Das Verwaltungsgericht hat – nach fünf Jahren – entschieden, der Polizeieinsatz gegen S-21-Gegner am 30.9.2010 war rechtswidrig. Damals hatte ein massives Polizeiaufgebot versucht, den Stuttgarter Schlossgarten zu räumen, damit dort trotz fehlender Genehmigung die ersten Bäume für das Milliardenprojekt Stuttgart 21 gefällt werden konnten. Der Einsatz zeichnete sich auf Seiten der Polizei sowohl durch Chaos als auch massive Brutalität aus. Durch Schlagstöcke und Pfefferspray wurden 400 Menschen verletzt. Wasserwerfer zielten auf die Köpfe der Menschen, was mehrere Schwerverletzte forderte. In einem späteren Prozess gegen die Wasserwerferbesatzung wurde deutlich, dass dem Wasser Reizstoffe zugefügt wurden. Insgesamt liegen zahlreiche Beweise vor, dass die Polizei sich massiv über ihre eigenen Vorschriften hinwegsetzte.
Das Kalkül der damaligen CDU-geführten Landesregierung ist klar. Der Schlosspark als zentraler Bezugspunkt des Widerstandes sollte zerstört werden. Dies misslang durch den Widerstand von mehr als 10 000 Menschen. Gleichzeitig wollte man altbekannte Bilder schaffen: Gewalttätige Demonstranten greifen Polizisten an. Dieser Spaltungsversuch misslang ebenfalls. Keine der sofort von Polizei und Innenminister in die Welt gesetzten Behauptungen hielt bis zum Abend.
Dieses Urteil ist eine Klatsche für die Polizei und eine Ermunterung für den ausdauernden Widerstand gegen das zerstörerische Projekt S 21.
Die Protestaktion wurde vom Gericht als eine durch das Grundgesetz geschützte Versammlung (keine „unfriedliche Blockade“) angesehen, die nicht aufgelöst wurde. Anders wäre es also gewesen, wenn die Versammlung aufgelöst worden wäre. Diese Begründung ist angesichts der aktuellen Bestrebungen zum Abbau demokratischer Rechte bis hin zum Einsatz der Bundeswehr im Inneren nicht wirklich beruhigend. Man kann sich ausmalen, was auf uns zukommt, wenn Gauck und all die anderen durchkommen mit ihrer Kriegsrhetorik. Vor dem Hintergrund der abscheulichen Anschläge von Paris wird gegen Flüchtende gehetzt, werden Ängste geschürt. Die Anschläge werden dazu missbraucht, jetzt die Weichen zu stellen für einen Ausbau der staatlichen Repressionsorgane und für eine Vernetzung der Geheimdienste.

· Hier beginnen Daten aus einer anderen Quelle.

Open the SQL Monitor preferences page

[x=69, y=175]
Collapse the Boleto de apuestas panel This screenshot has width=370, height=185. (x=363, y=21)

Das Urteil des Verwaltungsgerichts Stuttgart sollte uns also nicht zu der Illusion verleiten, dass die Herrschenden in unserem Land jetzt einsichtig geworden wären und sich in Zukunft schützend vor die demokratischen Rechte des Grundgesetzes stellen werden. Es war allerdings wohl zu offensichtlich und nicht mehr zu verbergen – auch nachdem ein polizeiinternes Video an die Öffentlichkeit gebracht wurde –, dass die Polizeiführung (wohl unter direkter Einflussnahme der Mappus-Landesregierung) hier rechtswidrig gehandelt hat.
Dieses Urteil ist auch ein Armutszeugnis für die Landesregierung aus Grünen und SPD, die auch durch den Widerstand gegen S21 gewählt wurde. Die Bilanz nach fast fünf Jahren fällt mehr als dürftig aus: Null Transparenz, Null Aufklärung, sondern weitermachen wie bisher.
An der Repression gegen S-21- Gegner, Antifaschisten und Antimilitaristen wird sich nach diesem Urteil also nichts ändern. Gerichtsurteile werden die Verhältnisse in unserem Land nicht in fortschrittlicher Richtung zum Tanzen bringen. Das geht nur mit großen und machtvollen außerparlamentarischen Aktionen auf der Straße und v. a. in den Betrieben. Dabei darf es den Herrschenden nicht gelingen, uns zu spalten in gewalttätige und friedliche Demonstranten, Deutsche, Ausländer oder Flüchtlinge. Zusammenstehen gegen S 21, gegen Rassismus und Kriegshetze, für Mindestlohn und bezahlbaren Wohnraum!